## [Work to be completed]
Give again, word for word, the line holding "Task: Click the gray puppy icon" and every line after it through the end of the data below. Omit pictures.

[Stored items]
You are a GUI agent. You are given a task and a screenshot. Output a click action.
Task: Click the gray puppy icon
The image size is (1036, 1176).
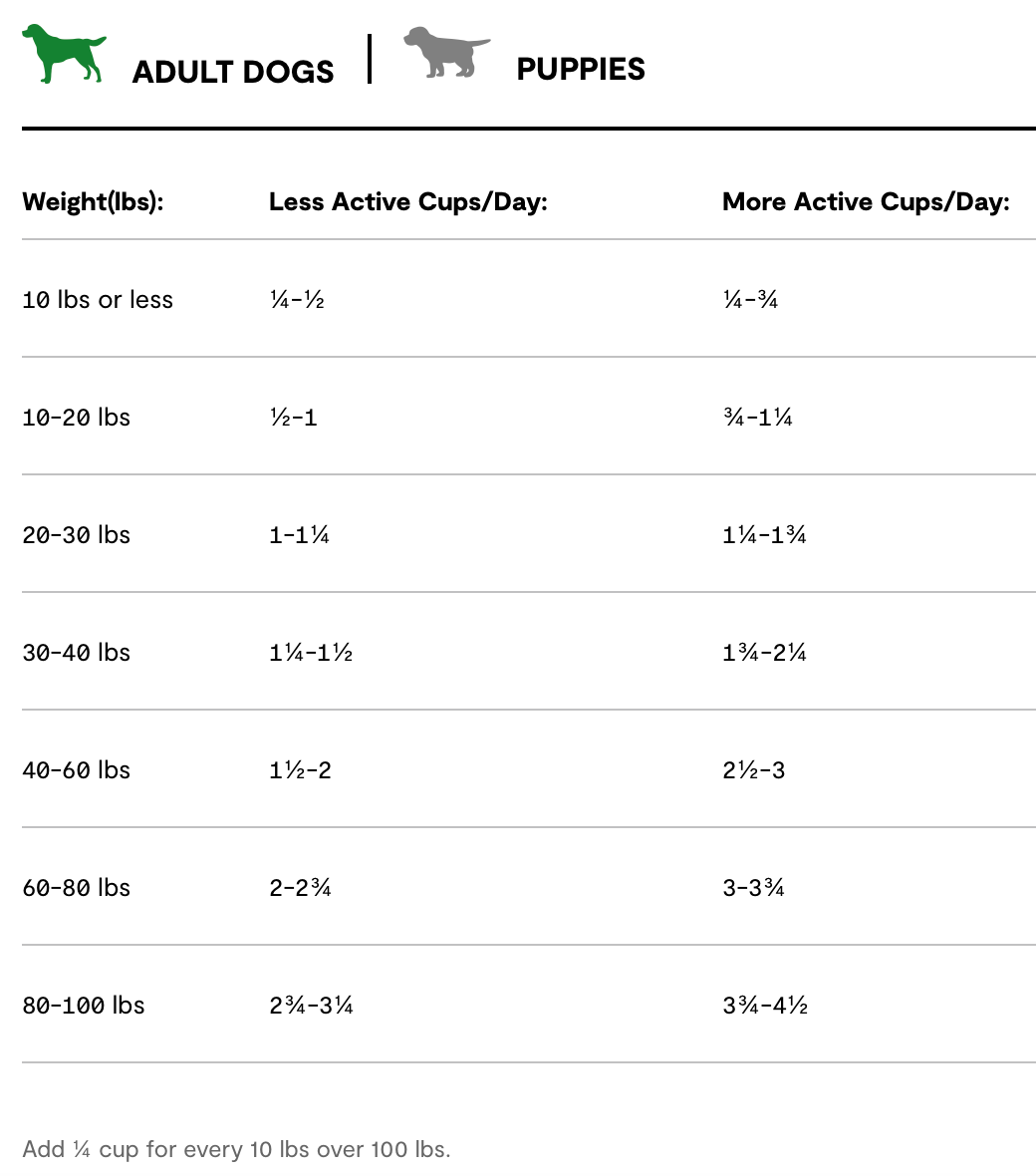tap(445, 53)
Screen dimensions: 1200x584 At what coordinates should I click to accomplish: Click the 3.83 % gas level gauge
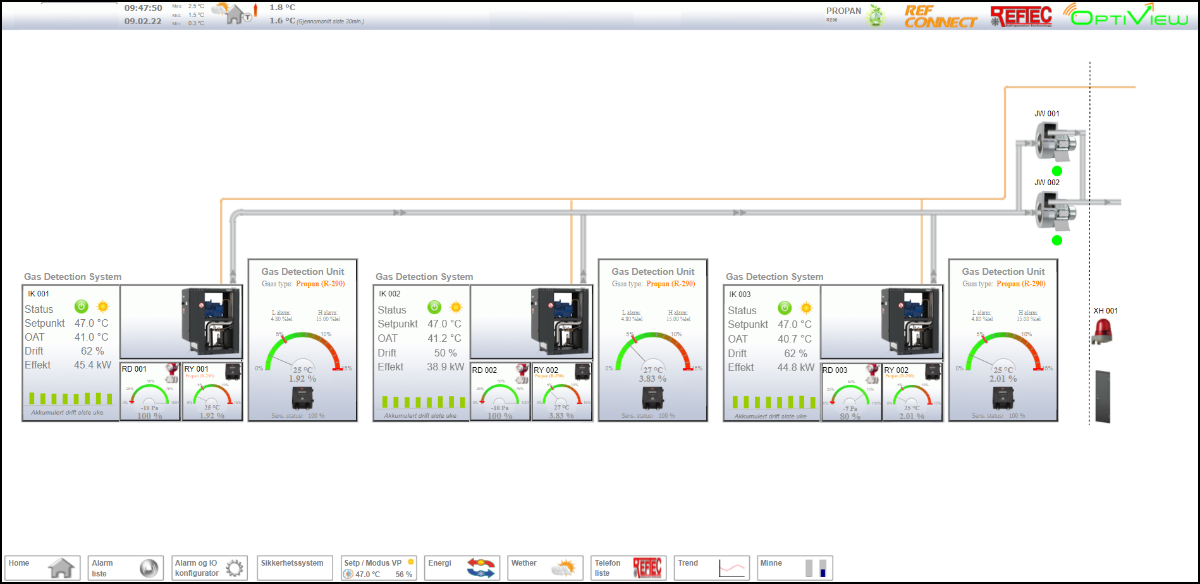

## [Written response]
Task: Click the gray puppy icon
The image size is (1036, 1176).
tap(445, 53)
Screen dimensions: 1200x584 At what coordinates should I click to accomplish: Click the 3.83 % gas level gauge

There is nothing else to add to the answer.